Source data
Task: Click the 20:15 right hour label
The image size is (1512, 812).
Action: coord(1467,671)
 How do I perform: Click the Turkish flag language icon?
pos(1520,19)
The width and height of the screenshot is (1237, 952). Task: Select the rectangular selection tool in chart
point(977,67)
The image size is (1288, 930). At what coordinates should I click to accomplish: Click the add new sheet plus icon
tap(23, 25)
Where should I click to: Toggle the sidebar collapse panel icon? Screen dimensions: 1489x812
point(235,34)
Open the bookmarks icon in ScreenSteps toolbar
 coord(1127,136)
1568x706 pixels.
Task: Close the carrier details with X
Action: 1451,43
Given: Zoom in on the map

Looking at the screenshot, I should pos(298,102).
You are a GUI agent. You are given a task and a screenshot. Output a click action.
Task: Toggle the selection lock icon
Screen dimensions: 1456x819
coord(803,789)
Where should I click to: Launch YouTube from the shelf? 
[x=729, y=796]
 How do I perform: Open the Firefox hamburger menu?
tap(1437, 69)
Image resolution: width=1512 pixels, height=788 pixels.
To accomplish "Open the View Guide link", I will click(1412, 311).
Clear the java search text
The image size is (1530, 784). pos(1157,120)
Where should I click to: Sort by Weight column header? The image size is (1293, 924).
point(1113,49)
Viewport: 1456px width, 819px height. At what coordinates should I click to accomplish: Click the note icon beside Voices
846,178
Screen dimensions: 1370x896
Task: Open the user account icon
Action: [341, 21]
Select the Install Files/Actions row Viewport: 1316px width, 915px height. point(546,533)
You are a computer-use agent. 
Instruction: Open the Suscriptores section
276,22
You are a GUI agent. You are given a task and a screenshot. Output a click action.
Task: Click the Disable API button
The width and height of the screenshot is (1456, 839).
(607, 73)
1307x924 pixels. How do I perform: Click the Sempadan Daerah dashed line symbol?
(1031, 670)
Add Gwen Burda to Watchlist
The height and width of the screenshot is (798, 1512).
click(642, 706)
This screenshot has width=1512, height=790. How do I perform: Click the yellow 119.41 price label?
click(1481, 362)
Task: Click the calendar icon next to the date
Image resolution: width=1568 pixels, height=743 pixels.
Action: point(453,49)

Directions.
Retype every entry exactly as it stands.

Answer area.
Task: Click the 20:15 right hour label
The image size is (1512, 812).
Action: coord(1467,671)
 How do I perform: Click the Turkish flag language icon?
pos(1520,19)
The width and height of the screenshot is (1237, 952). Task: Select the rectangular selection tool in chart
point(977,67)
The image size is (1288, 930). At what coordinates should I click to accomplish: Click the add new sheet plus icon
tap(23, 25)
Where should I click to: Toggle the sidebar collapse panel icon? Screen dimensions: 1489x812
point(235,34)
Open the bookmarks icon in ScreenSteps toolbar
 coord(1127,136)
1568x706 pixels.
Task: Close the carrier details with X
Action: 1451,43
Given: Zoom in on the map

Looking at the screenshot, I should pos(298,102).
You are a GUI agent. You are given a task and a screenshot. Output a click action.
Task: Toggle the selection lock icon
Screen dimensions: 1456x819
coord(803,789)
Where should I click to: Launch YouTube from the shelf? 
[x=729, y=796]
 How do I perform: Open the Firefox hamburger menu?
tap(1437, 69)
Image resolution: width=1512 pixels, height=788 pixels.
To accomplish "Open the View Guide link", I will click(1412, 311).
Clear the java search text
The image size is (1530, 784). pos(1157,120)
Where should I click to: Sort by Weight column header? The image size is (1293, 924).
point(1113,49)
Viewport: 1456px width, 819px height. At what coordinates should I click to accomplish: Click the note icon beside Voices
846,178
Screen dimensions: 1370x896
Task: Open the user account icon
Action: [341, 21]
Select the Install Files/Actions row Viewport: 1316px width, 915px height. point(546,533)
You are a computer-use agent. 
Instruction: Open the Suscriptores section
276,22
You are a GUI agent. You are given a task and a screenshot. Output a click action.
Task: Click the Disable API button
The width and height of the screenshot is (1456, 839).
(607, 73)
1307x924 pixels. How do I perform: Click the Sempadan Daerah dashed line symbol?
(1031, 670)
Add Gwen Burda to Watchlist
The height and width of the screenshot is (798, 1512).
click(642, 706)
This screenshot has width=1512, height=790. How do I perform: Click the yellow 119.41 price label?
click(1481, 362)
Task: Click the calendar icon next to the date
Image resolution: width=1568 pixels, height=743 pixels.
Action: point(453,49)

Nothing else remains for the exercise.